Task directions:
Find every line in the material below that contains the word "beside", matching case exactly, and copy each of those lines.

Dataset entries:
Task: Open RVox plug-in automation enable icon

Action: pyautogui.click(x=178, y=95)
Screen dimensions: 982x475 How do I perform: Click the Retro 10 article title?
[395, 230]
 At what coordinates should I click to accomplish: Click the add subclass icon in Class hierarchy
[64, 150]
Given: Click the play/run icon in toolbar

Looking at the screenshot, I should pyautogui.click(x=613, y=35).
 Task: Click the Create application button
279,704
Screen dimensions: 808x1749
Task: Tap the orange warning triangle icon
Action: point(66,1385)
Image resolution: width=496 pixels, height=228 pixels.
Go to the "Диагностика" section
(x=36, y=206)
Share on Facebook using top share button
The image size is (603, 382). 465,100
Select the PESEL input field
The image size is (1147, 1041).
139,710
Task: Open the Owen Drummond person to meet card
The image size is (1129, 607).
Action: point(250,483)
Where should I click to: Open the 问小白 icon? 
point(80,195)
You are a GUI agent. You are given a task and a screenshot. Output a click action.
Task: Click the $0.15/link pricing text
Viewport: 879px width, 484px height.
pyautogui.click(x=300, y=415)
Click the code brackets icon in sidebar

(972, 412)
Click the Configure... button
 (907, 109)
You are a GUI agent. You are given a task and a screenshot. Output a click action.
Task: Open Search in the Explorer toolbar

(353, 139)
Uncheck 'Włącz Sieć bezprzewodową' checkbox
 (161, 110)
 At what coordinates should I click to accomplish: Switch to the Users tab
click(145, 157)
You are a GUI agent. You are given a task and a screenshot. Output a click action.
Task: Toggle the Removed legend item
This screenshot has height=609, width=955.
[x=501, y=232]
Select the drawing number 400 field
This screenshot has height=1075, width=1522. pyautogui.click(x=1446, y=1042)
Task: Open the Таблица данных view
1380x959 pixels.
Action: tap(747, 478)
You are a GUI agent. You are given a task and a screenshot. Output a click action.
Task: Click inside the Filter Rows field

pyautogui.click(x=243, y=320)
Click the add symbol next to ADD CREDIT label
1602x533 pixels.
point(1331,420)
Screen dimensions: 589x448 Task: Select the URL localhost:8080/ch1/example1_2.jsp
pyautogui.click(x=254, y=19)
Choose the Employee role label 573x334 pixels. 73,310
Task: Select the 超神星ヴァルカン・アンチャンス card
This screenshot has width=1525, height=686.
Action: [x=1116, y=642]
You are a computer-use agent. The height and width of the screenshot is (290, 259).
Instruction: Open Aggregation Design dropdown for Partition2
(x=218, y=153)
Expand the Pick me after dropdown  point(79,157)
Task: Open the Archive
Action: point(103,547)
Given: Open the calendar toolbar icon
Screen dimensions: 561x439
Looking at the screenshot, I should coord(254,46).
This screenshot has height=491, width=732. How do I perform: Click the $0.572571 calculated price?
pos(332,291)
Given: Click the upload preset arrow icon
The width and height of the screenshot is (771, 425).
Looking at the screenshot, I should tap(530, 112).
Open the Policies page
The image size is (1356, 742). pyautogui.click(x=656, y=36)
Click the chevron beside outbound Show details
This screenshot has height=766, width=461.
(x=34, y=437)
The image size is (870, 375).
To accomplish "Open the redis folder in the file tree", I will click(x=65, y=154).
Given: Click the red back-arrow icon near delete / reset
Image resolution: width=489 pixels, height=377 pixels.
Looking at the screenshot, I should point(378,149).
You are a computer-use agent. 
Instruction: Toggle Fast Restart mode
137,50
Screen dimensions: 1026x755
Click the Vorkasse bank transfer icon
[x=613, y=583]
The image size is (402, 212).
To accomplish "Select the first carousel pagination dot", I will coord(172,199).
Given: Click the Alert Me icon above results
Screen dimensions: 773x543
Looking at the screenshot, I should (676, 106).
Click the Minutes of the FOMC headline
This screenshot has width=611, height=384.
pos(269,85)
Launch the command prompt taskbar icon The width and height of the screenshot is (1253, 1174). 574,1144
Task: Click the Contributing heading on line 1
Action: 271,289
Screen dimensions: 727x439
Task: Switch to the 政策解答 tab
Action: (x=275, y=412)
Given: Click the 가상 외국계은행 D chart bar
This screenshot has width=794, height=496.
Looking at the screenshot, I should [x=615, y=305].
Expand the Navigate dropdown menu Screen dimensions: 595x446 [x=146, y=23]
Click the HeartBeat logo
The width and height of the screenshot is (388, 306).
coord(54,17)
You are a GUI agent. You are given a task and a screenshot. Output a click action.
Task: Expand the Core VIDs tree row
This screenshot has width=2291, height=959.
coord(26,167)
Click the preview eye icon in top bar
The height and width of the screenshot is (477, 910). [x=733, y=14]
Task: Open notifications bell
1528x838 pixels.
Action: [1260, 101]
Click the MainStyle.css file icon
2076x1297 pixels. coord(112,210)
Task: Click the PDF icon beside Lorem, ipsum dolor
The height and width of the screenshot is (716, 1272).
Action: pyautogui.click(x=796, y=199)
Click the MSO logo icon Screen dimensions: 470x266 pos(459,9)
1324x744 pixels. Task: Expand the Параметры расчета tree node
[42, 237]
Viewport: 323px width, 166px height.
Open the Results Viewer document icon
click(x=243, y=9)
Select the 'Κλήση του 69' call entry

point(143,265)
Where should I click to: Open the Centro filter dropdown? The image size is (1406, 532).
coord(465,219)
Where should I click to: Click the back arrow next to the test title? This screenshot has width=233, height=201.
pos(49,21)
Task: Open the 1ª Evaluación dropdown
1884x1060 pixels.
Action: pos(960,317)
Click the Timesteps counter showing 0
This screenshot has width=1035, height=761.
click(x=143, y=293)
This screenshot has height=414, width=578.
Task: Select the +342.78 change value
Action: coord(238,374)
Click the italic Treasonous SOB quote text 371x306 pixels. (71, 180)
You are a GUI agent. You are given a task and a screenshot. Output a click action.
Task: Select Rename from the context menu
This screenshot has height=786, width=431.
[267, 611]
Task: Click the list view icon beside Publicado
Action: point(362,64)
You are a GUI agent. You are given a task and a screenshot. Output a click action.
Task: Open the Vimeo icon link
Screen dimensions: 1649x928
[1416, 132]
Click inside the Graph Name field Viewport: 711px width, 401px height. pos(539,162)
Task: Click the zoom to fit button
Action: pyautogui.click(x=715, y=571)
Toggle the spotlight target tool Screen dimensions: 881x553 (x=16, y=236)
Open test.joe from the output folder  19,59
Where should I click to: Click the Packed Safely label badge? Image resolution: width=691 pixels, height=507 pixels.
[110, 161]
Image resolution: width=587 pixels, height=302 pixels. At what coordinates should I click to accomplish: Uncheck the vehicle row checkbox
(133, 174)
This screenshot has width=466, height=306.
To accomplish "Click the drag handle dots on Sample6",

Solution for this problem:
Click the chevron beside outbound Show details
Task: Click the PDF icon beside Lorem, ipsum dolor
Task: Click the list view icon beside Publicado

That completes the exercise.